§ **Fragmento seleccionado**:
####

La Universidad popular será lo mismo para las mujeres que para los hombres, pues todos necesitan de la instrucción, y el porvenir está confiado por igual a la madre y al padre. Con la Universidad Popular, el obrero adquirirá dulcemente y sin esfuerzo una ilustración que, aunque no sea muy profunda, no por esto resultará inferior a la que poseen los jóvenes que salen de nuestros centros docentes con un título académico. Y en España no solo hay que ilustrar al obrero. La chaqueta y aun el chaquet ocultan, por lo general, un ignorante igual o mayor que el que viste blusa. El industrial y el comerciante, obsesionados por sus negocios, no leen, y solo de oídas llegan a enterarse, como de un eco remoto, de los progresos que realiza el pensamiento humano. Sacrificando esa hora y media de la noche que se pasa en el café oyendo mentiras o chismorreando como comadres, puede matarse la bestia que todos llevamos dentro y merecer el título de hombres, del que únicamente son dignos los que desarrollan su cerebro, haciéndolo el primer órgano del cuerpo.

####

§ **Extractos de datos**:
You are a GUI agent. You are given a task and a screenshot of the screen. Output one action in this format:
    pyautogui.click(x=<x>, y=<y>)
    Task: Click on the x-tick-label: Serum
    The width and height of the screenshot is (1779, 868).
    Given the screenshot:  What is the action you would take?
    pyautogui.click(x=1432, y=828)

####

§ **Instrucciones**:
1. Determine si cada afirmación concuerda con el texto sobre la Universidad Popular y respalde su respuesta con las palabras decisivas del texto: (a) La Universidad Popular estará destinada únicamente a los hombres. (b) El industrial y el comerciante no leen porque están obsesionados por sus negocios. (c) Se propone sacrificar la hora y media nocturna que se pasa en el café.
2. Según el texto sobre la Universidad Popular, ¿a quiénes está confiado por igual el porvenir?
3. Retome el texto sobre la Universidad Popular y continúelo a partir de su última oración.

§ **Respuestas del ejercicio**:
1.
(a) No: «La Universidad popular será lo mismo para las mujeres que para los hombres».
(b) Sí: «El industrial y el comerciante, obsesionados por sus negocios, no leen».
(c) Sí: «Sacrificando esa hora y media de la noche que se pasa en el café».

2. A la madre y al padre.

3.
Se me dirá que ya existe la llamada Extensión universitaria y que en la Universidad y en el Instituto se dan conferencias libres para todos los que quieren asistir. ¿Y cuánta gente asiste? Ni una docena de oyentes. Ésta es la mejor demostración en favor de la Universidad Popular y en contra de la Extensión universitaria.

El obrero siente cierta repugnancia a entrar en esos centros de enseñanza, donde la ciencia se muestra ceñuda e imponente y que fueron creados para los hijos de los ricos. La gente de la clase media siente el rubor de la ignorancia y no quiere revelar su miseria mental acudiendo en plena madurez de la vida a un lugar al que solo asiste la juventud.

Se necesita un terreno nuevo, donde todos puedan entrar, donde se presente la enseñanza con ropajes de fiesta y se sirva la ciencia como una diversión.

La Universidad Popular será todas las noches algo así como un teatro libre y gratuito de la enseñanza.

Ya que el pueblo no va en busca de la Universidad, la Universidad debe bajar de su pedestal, saliendo al encuentro del pueblo.

Es verdad que en este sentido se hicieron ensayos en Madrid por Salmerón, Giner de los Ríos y otros, resultando siempre infructuosos. Pero ocurrió así por especialísimas condiciones.

Para que un organismo viva, precisa antes un ambiente favorable a su desarrollo. Crear una Universidad Popular donde no existe pueblo, es caer en plena decepción. Pero aquí existe un pueblo entusiasta, respetuoso con la Ciencia, que es el Progreso, y ávido de saber. Que los maestros salgan de su antigua cátedra, aunque solo sea tres veces por mes para hablar a la gran masa, y se convencerán de que el pueblo ansia escucharles.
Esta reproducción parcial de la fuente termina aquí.